IV. Playing with temptation only brings man into contact with sin on its agreeable side, and thus gives it an advantage to make an impression favourable to itself on the mind. It must be confessed that sin has its pleasure. It means the immediate satisfaction of the depraved propensities of the nature. Only the pleasure of sin is in the temptation. There you see the impossibility for any one to dally with it without falling a prey to it.

V. Man, through plating with temptation, weakens his moral resistance to the sin, and gradually gets so weak that he cannot resist it. When a man entertains evil suggestion his moral force begins to be undermined. One depraved thought invites another. Playing with temptation eats away the moral energy. The conscience at last gets so depraved that it permits unforbidden what it once condemned, and so step by step, almost unwittingly to himself, the man finds himself utterly powerless to resist temptation. And that is not all, but playing with the temptation keeps a man from the only means through which he might acquire strength to overcome the sin.
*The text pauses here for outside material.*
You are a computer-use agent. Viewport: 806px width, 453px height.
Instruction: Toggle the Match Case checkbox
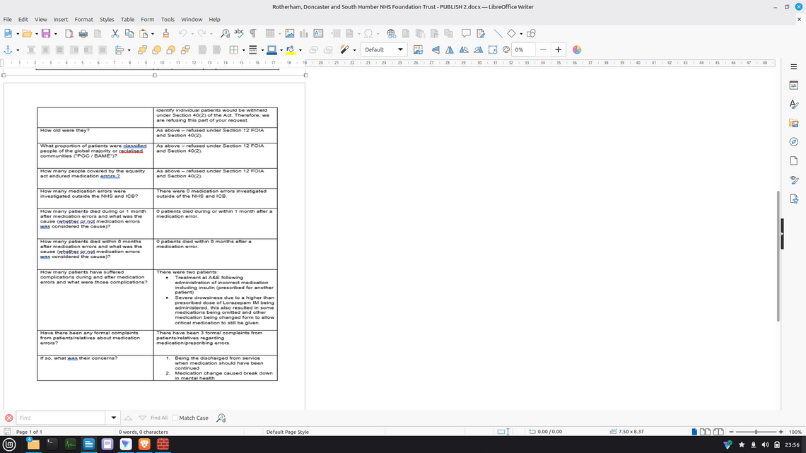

VI. Man, by playing with temptation, at last tempts the spirit of God to withdraw his protection from him, and to leave him to himself and a prey to his lust. Scriptures teach that the Spirit of the Lord exerts His influence in different ways to keep one from sin. Sometimes He overrules external circumstances. At other times He influences the mind by means of certain reflections, so that the temptation fails in its effect upon him. When a man continues to play with temptation, permitting his heart always to run in the channel of his lust, beginning to give way to his first impulses and desires, he vexes and grieves God’s Spirit and gradually offends Him so much that He withdraws from him, withholds His protection and allows the temptation in all its force to assault him at a time when lust is strong and the external opportunity perfectly advantageous. And the result is he falls a prey to the temptation. (Owen Thomas, D. D.)